━━ SUPPLIED PASSAGE

Pana massacre
- Date: April 10, 1899
- Location: Pana, Illinois, United States;
- Also known as: Pana riot
- Participants: White union miners Black miners (strikebreakers) from Alabama
- Outcome: Black miners were driven out of Pana
- Deaths: 7 (two whites, one miner killed by white policeman; and five black miners); six black miners wounded

= Pana riot =

1899 riot in Pana, Illinois

The Pana riot, or Pana massacre, was a coal mining labor conflict and also a racial conflict that occurred on April 10, 1899, in Pana, Illinois, and resulted in the deaths of seven people. It was one of many similar labor conflicts in the coal mining regions of Illinois that occurred in 1898 and 1899.

The United Mine Workers of America had called a strike that affected numerous mines; mine owners retaliated by hiring guards and some 300 African-American miners from Alabama to serve as strikebreakers. After a confrontation in which a white union miner was killed, the miners turned on black strikebreakers, believing them responsible. Two whites were killed in the violence and five blacks, with another six African Americans wounded.

━━━━
━━ DATA EXTRACT

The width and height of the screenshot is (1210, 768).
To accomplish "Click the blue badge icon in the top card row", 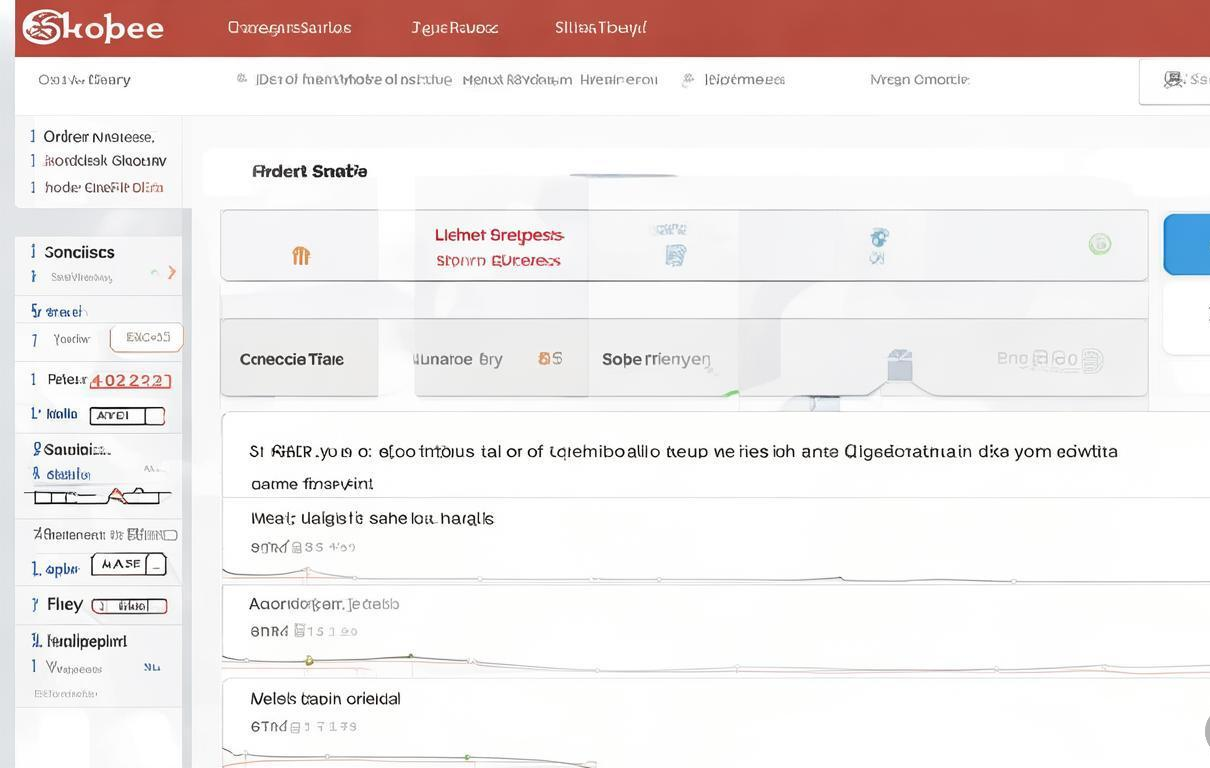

━━━━

- [WORK INSTRUCTIONS]:
#1 Summarize the passage on the Pana riot in two sentences.
#2 Name every geographic place the passage on the Pana riot mentions.
#3 Go on with the passage on the Pana riot, starting after its final sentence.

- [ANSWER SET]:
#1 The Pana riot, also called the Pana massacre, was a coal mining labor conflict and racial conflict on April 10, 1899, in Pana, Illinois, that left seven people dead. After the United Mine Workers of America called a strike and mine owners hired guards and some 300 African-American strikebreakers from Alabama, union miners blamed those strikebreakers for a white union miner's death and turned on them, and two whites and five blacks were killed and six African Americans wounded.

#2
Pana
Illinois
United States
Alabama

#3
==Background==
Striking white miners had been out of work for nearly a year when the Overholt brothers, part owners of one of the four Pana mines, went to Alabama to recruit African-American "scab" labor (strikebreakers) in an effort to re-open the mines. Previous attempts to open the mines with white non-union workers had failed amid violence. The state had stationed militia in Pana to preserve peace. Nearly 300 African Americans were recruited to work in the mines and break the strike.

According to first-hand accounts collected in the 1940s by Eleanor Burnhorn, a well-known Pana history teacher, the new African-American recruits from Alabama had been told they would be working in newly opened mines. They were not aware of the strike until they reached the town. There the company housed the black non-union workers in poor conditions, either inside the confines of Springside Mine on the northeast side of town, or in a building located just west of Penwell mine. Local residents derogatorily called it the "Alabama Hotel".

Despite the promise of better wages in the North, black workers who ran the gauntlet of strikers were paid by the company in coupons or scrip, good only at stores designated by the mine owners. They were paid less than the white strikers, receiving 27 1/2 cents per tonne. In early 1899, the black coal miners at Pana formed the Afro-Anglo Mutual Association (AAMA) in order to protect their interests in relation to the white union miners. The Daily Breeze described its leader, Henry Stevens, as being "hard as iron and his muscles stand out like whip cords. His biceps are as large as the calf of an ordinary man's leg. He stands about six feet, two inches tall and he will weigh in the neighborhood of 200 pounds."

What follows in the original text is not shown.